Theorem 1: ${a^2} = {b^2} + {c^2} - 2bc$$\cos A$
From this equation we will find the value of bCosA
$2bc$$\cos A$ = \[{b^2} + {c^2} - {a^2}\]
$ \Rightarrow $ $b\cos A = \dfrac{{\left( {{b^2} + {c^2} - {a^2}} \right)}}{{2c}}$................(2)
Now
Theorem 2:
${b^2} = {c^2} + {a^2} - 2ac$$\cos B$
$ \Rightarrow $ $2ac$$\cos B$ = \[{c^2} + {a^2} - {b^2}\]
$ \Rightarrow $ $a\cos B = \dfrac{{\left( {{c^2} + {a^2} - {b^2}} \right)}}{{2c}}$................. (3)
Put the value of (2) and (3) in (1) equation, we get
$ \Rightarrow $ $\dfrac{{\left( {{c^2} + {a^2} - {b^2}} \right)}}{{2c}}$ = $\dfrac{{\left( {{b^2} + {c^2} - {a^2}} \right)}}{{2c}}$
Multiply both sides by 2c because in an equation we can multiply to both sides by the same number.
 $ \Rightarrow $ $\dfrac{{\left( {{c^2} + {a^2} - {b^2}} \right)}}{{2c}} \times 2c$ = $\dfrac{{\left( {{b^2} + {c^2} - {a^2}} \right)}}{{2c}} \times 2c$
Here our purpose is to cancel out 2c which is in the denominator of LHS and RHS, we get
$ \Rightarrow $ \[{c^2} + {a^2} - {b^2}\] = \[{b^2} + {c^2} - {a^2}\]
$ \Rightarrow $ ${c^2} - {c^2} + {a^2} + {a^2} = {b^2} + {b^2}$
$ \Rightarrow $ $2{a^2} = 2{b^2}$
$ \Rightarrow $ ${a^2} = \dfrac{{2{b^2}}}{2}$
$ \Rightarrow $ ${a^2} = {b^2}$
$ \Rightarrow $ a = b (a,b are positive)

\[\therefore \] Two sides of a triangle are equal so the Triangle ABC is an Isosceles triangle

Note:
Alternative method:
We can also apply ‘The LAW OF SINES OR SINE RULE’ (which is equal to \[\]$\dfrac{a}{{\operatorname{Sin} A}} = \dfrac{b}{{\operatorname{Sin} B}} = \dfrac{c}{{\operatorname{Sin} C}}$) to find out the type of triangle. By using this Law, we can find out the value of ‘a’ and ‘b’ and put in the question given above. We will use ‘The Sine Law’ because sine rule is an equation relating the lengths of the sides of a triangle (any shape) to the Sines of its angles. In the statement, we have given a combination of sides and angles.
In any $\vartriangle $ ABC, we have
The sides BC, CA, and AB are opposite to the angles A, B, and C respectively. The side BC is denoted by ‘a’, the side AC is denoted by ‘b’ and the side AB is denoted by ‘c’.
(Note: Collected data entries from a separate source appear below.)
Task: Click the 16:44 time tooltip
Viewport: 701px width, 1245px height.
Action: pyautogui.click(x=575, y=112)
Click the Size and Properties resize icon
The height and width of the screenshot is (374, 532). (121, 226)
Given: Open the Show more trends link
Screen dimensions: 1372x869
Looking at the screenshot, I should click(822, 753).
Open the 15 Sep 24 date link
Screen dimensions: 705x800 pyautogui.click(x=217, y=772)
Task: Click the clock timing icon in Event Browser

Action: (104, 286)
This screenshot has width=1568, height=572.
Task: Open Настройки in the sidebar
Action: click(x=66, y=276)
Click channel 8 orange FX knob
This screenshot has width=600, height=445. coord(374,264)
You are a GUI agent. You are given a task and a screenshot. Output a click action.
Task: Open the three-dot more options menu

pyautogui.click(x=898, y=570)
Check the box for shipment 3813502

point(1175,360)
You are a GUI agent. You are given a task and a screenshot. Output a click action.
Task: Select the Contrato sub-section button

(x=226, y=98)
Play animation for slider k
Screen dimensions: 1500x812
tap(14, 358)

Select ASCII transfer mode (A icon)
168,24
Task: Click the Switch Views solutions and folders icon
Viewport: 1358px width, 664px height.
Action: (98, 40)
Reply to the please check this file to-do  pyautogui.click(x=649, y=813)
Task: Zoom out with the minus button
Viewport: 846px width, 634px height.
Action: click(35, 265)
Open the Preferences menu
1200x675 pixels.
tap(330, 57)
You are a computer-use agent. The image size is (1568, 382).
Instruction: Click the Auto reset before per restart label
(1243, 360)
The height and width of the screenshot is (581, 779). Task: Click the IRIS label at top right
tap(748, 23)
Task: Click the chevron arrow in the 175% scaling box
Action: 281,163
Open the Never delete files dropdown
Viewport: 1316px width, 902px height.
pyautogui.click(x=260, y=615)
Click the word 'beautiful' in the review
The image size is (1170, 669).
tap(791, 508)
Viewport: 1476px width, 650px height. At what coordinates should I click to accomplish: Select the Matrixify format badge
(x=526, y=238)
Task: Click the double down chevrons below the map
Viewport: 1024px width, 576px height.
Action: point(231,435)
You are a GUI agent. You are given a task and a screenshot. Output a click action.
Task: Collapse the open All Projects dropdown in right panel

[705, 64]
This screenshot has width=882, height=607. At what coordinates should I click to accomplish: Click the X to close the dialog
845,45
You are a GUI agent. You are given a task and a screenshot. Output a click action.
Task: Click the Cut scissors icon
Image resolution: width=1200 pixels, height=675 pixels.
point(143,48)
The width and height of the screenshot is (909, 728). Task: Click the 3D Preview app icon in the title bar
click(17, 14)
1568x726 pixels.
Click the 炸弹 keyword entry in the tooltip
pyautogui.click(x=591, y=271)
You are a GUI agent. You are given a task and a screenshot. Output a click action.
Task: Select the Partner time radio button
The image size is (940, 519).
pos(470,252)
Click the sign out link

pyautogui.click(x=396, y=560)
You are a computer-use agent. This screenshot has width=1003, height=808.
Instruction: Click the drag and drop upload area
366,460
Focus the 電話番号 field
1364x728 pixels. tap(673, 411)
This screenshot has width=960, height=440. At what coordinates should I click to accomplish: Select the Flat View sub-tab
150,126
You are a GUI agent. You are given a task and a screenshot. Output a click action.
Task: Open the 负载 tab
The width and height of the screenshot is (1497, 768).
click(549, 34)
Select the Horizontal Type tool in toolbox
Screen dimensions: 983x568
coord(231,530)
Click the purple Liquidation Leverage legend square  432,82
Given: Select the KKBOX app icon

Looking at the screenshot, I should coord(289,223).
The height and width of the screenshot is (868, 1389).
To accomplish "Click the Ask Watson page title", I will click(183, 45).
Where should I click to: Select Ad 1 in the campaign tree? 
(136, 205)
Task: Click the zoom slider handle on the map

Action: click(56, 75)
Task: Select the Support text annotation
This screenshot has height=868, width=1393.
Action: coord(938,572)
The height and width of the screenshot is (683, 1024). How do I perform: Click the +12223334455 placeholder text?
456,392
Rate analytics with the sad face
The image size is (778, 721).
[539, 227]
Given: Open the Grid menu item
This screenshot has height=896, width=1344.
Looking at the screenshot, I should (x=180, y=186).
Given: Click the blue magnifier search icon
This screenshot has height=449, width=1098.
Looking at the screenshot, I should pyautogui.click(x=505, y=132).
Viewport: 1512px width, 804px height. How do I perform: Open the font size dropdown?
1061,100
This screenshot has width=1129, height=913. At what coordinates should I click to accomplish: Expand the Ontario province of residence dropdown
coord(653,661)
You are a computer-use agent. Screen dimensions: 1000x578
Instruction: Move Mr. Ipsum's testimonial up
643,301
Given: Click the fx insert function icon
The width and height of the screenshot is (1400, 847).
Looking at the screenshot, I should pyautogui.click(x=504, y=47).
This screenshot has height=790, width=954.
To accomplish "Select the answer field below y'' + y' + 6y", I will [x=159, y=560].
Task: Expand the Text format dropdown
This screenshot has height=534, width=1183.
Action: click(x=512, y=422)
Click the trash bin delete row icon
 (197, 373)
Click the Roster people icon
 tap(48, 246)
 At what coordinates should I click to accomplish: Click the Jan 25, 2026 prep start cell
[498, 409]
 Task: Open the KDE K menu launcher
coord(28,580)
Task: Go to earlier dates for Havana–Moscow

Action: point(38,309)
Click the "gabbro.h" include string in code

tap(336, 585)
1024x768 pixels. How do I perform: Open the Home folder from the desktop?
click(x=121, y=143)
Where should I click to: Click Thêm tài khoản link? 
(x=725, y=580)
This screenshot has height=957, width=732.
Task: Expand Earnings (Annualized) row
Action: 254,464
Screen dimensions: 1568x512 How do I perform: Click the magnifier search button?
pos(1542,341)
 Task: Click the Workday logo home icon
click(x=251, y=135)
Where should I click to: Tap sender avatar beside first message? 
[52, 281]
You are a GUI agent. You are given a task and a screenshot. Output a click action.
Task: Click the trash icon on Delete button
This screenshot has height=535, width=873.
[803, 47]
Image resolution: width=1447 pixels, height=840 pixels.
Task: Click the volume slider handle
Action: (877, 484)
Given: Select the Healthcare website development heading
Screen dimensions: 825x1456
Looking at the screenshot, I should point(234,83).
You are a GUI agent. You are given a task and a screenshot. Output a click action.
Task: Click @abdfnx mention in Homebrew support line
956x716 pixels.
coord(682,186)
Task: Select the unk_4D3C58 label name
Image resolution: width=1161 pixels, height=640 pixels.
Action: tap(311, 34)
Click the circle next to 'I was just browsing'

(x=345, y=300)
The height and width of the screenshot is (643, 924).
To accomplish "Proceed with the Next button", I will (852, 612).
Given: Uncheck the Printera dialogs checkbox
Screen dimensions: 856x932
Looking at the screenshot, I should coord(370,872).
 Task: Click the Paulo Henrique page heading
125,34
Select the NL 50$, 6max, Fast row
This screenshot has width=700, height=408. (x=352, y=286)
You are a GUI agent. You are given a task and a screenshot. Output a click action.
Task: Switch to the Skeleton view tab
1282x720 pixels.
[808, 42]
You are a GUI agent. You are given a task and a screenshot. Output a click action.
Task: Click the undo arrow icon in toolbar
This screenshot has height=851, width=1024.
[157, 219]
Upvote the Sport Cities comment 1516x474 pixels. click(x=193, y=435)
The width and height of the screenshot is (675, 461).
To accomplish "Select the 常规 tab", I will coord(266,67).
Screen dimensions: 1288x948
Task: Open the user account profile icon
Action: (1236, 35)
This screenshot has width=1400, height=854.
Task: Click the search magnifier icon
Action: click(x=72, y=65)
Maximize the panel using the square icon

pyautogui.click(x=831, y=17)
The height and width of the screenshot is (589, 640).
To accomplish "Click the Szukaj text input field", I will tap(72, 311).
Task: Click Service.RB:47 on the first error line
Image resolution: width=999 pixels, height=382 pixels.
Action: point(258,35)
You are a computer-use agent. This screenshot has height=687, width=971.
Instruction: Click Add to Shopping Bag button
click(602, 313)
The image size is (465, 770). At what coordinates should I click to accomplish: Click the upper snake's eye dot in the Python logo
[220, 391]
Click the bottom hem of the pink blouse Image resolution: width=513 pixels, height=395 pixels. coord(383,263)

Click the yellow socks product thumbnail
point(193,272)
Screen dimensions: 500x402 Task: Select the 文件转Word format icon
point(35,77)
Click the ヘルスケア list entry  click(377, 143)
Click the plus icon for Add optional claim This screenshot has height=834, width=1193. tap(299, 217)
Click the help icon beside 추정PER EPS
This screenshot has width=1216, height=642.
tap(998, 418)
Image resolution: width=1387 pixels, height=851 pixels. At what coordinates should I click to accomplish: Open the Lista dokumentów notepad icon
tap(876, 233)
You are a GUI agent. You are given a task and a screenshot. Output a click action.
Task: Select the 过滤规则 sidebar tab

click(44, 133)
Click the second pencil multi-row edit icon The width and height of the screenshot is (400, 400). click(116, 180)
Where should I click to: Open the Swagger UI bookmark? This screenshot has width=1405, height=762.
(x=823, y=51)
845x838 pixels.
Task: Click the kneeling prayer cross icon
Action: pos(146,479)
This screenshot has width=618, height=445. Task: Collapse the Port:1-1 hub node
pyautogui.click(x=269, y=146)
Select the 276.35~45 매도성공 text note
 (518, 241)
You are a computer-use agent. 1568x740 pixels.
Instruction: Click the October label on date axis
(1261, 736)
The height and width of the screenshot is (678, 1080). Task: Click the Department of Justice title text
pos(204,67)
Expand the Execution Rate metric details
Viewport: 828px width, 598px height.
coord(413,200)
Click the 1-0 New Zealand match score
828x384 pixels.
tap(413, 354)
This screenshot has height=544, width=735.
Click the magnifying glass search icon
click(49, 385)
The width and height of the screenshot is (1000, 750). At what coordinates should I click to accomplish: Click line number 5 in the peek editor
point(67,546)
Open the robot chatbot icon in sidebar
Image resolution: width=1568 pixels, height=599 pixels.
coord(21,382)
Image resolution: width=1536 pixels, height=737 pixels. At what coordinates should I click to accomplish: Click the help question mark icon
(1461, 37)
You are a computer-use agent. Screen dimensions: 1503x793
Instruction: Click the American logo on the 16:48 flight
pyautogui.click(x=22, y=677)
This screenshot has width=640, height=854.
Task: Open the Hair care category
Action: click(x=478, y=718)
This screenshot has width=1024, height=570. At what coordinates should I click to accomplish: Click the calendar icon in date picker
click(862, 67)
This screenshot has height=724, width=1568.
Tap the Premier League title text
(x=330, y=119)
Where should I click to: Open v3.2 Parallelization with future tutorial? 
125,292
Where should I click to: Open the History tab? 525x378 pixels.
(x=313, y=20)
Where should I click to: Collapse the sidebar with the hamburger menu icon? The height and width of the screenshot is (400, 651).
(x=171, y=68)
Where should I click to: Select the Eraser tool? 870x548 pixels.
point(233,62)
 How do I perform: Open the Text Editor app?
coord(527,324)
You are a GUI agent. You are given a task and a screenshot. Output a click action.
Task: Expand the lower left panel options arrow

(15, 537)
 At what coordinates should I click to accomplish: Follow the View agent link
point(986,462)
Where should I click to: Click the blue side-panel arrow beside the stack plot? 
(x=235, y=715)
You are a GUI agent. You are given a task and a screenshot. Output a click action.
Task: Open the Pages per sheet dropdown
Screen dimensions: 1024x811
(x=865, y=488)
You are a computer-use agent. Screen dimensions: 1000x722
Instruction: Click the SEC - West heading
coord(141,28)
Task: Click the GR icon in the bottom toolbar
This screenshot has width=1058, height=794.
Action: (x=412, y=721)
 The LAW OF SINES OR SINE RULE = $\dfrac{a}{{\operatorname{Sin} A}} = \dfrac{b}{{\operatorname{Sin} B}} = \dfrac{c}{{\operatorname{Sin} C}}$
Let, $\dfrac{a}{{\operatorname{Sin} A}} = \dfrac{b}{{\operatorname{Sin} B}} = \dfrac{c}{{\operatorname{Sin} C}}$ = k, where k is a constant
a = k Sin A, b = k Sin B
Put the values of a and b in the equation given in the question
$ \Rightarrow $ aCosB = bCosA
$ \Rightarrow $ k Sin A.Cos B = k Sin B.Cos A
We can cancel ‘k’ from both L.H.S and R.H.S
$ \Rightarrow $ Sin A.Cos B = Sin B.Cos A
$ \Rightarrow $ Sin A.Cos B - Sin B.Cos A = 0 ……….(1)
Here use an identity: $\operatorname{Sin} (\alpha - \beta ) = \operatorname{Sin} \alpha \operatorname{Cos} \beta - \operatorname{Cos} \alpha \operatorname{Sin} \beta $
So, Sin(A-B) = Sin A.Cos B - Sin B.Cos A
$ \Rightarrow $ Sin(A-B) = 0
$ \Rightarrow $ Sin(A-B) is equal to 0 at Sin $0^\circ $, Sin $180^\circ $, Sin$360^\circ $ But, In any triangle the difference between two angles can never $180^\circ $,$360^\circ$
 $\therefore $ Sin(A-B) = Sin $0^\circ $
 $ \Rightarrow $ A-B = 0
 $ \Rightarrow $ A = B
The Converse of the Isosceles Triangle Theorem states: If two angles of a triangle are equal, then sides opposite those angles are equal. So the Triangle ABC is an Isosceles Triangle.